Expansion and extension of the SME guarantee scheme. The Australian government has announced that it will expand and extend the SME guarantee scheme introduced in 2020 as part of the economic response to the COVID-19 pandemic. Under the newly announced SME Recovery Loan Scheme, small and medium sized businesses with up to $250 million turnover that were the recipients of the JobKeeper payment between 4 January 2021 and 28 March 2021 will be eligible for guaranteed loans of up to $5 million over a period of ten years, with an optional repayment holiday period. The Government’s SME Recovery Loan Scheme is designed to support the economic recovery, and to provide continued assistance, to firms currently on JobKeeper. See Treasury’s media release.

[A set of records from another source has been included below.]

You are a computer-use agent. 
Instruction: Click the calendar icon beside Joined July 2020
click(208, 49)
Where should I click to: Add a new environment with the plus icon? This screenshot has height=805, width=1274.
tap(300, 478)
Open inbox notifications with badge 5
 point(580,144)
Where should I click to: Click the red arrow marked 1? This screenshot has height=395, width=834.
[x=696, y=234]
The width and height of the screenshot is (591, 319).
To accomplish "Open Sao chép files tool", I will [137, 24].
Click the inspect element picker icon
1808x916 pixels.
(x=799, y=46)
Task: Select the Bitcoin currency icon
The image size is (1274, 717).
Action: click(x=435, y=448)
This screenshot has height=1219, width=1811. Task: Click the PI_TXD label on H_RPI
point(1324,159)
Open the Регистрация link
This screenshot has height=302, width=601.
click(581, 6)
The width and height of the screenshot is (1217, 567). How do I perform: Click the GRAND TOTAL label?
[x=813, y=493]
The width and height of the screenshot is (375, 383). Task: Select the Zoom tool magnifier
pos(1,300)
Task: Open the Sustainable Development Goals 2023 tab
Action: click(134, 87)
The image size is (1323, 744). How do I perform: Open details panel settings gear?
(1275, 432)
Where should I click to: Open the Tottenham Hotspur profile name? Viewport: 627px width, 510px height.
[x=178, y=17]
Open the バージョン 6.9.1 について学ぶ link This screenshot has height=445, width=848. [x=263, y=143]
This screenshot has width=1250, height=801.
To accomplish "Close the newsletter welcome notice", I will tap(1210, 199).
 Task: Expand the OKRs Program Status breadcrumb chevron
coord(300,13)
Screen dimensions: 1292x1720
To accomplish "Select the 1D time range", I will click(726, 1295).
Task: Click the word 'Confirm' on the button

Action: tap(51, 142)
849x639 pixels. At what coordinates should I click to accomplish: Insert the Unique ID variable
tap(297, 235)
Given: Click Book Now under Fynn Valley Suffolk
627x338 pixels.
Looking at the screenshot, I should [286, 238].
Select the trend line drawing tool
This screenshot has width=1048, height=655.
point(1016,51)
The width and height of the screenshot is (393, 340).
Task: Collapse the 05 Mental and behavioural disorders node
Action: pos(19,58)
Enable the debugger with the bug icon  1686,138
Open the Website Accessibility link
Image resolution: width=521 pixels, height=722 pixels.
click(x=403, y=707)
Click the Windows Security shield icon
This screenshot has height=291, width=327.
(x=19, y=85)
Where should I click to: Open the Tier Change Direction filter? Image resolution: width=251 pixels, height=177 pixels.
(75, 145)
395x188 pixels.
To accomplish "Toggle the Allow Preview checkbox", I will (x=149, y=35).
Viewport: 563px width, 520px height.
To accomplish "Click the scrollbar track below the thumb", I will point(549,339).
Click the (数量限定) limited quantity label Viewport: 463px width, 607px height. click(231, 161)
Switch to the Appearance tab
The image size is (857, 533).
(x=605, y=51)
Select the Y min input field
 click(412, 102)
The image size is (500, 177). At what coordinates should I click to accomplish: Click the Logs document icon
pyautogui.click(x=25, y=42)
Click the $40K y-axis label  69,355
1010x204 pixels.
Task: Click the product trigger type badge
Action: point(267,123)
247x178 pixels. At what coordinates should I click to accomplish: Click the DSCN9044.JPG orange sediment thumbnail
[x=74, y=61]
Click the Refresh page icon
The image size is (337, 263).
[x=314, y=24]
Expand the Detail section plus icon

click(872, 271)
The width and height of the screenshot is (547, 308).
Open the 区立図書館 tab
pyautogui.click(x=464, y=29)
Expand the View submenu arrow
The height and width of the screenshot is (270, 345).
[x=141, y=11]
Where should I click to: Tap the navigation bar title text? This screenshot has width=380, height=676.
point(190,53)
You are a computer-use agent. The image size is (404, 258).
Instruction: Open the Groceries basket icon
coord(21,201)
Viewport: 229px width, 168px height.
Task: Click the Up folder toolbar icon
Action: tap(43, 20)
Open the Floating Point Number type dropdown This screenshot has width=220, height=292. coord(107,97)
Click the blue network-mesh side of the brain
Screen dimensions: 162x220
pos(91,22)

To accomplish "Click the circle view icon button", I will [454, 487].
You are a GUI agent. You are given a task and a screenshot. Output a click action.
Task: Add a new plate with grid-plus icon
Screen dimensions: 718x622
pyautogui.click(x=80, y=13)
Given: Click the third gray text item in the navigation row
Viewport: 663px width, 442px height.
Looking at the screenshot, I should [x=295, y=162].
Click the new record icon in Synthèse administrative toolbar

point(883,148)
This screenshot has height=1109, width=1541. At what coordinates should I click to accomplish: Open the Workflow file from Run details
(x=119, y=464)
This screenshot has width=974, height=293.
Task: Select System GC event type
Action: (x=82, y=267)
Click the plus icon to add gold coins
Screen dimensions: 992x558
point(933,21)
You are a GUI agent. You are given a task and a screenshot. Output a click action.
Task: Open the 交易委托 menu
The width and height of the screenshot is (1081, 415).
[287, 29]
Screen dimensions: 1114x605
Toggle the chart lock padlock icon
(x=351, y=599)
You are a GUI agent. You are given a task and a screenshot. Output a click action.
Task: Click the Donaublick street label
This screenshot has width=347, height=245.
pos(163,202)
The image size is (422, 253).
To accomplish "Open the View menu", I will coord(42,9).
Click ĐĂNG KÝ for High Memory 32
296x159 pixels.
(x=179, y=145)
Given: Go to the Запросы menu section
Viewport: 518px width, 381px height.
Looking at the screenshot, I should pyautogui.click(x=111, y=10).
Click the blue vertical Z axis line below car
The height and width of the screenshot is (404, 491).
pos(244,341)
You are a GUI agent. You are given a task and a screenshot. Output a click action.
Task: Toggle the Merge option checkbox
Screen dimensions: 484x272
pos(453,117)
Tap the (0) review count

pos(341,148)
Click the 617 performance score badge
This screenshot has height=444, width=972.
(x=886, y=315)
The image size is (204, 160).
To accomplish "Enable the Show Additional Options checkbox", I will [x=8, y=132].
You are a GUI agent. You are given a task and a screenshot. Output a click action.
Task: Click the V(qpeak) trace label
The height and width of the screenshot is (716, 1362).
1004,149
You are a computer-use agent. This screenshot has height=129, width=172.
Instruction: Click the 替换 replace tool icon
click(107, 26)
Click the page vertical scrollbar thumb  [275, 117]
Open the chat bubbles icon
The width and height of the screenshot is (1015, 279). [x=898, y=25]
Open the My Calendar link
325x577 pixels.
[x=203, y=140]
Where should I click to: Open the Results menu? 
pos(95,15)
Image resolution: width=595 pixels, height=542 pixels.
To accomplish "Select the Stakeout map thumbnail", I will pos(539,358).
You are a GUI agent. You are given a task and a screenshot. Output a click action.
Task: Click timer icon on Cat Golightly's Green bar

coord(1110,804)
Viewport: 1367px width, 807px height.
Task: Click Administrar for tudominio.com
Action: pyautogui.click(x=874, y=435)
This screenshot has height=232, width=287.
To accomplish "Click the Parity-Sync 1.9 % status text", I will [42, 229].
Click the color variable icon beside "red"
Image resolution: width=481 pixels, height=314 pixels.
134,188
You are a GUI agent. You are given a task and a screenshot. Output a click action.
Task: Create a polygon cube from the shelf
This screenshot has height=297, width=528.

Option cancellation payments to employees in M&A transactions are not immediately deductible. Companies that are the targets of M&A activity often make payments to employees to cancel their entitlements under employee share and option schemes. The Federal Court in Clough Limited v Commissioner of Taxation  FCA 108 has ruled that these payments are not deductible to the payer. However, option cancellation payments are not the only way to deal with options and performance rights in an M&A transaction. For example, options and performance rights could simply be allowed to lapse. Alternatively, options and performance rights could be allowed to vest with shares being issued to employees, and those shares then being acquired by the majority shareholder of the relevant company. Another option would be for the majority shareholder of the relevant company to replace the options and performance rights with similar interests. However, each of these alternatives have different tax and commercial outcomes attached to them. Both targets and acquirers should determine which strategy is in the entity and its employees’ best interests. See G+T’s article on this decision.
OVER THE HORIZON
The return of international trade. Last year, when the COVID-19 pandemic first hit, global trade decreased drastically. However, recent trade data indicates that global trade is strongly recovering. China’s trade data for January and February of this year indicates that its exports were 60% higher than exports in January and February of 2020. Similarly, in the US, exports increased by 1.4% to pre-pandemic levels in January 2020. Similar trends are currently being observed on a global level, including in relation to Australian exports.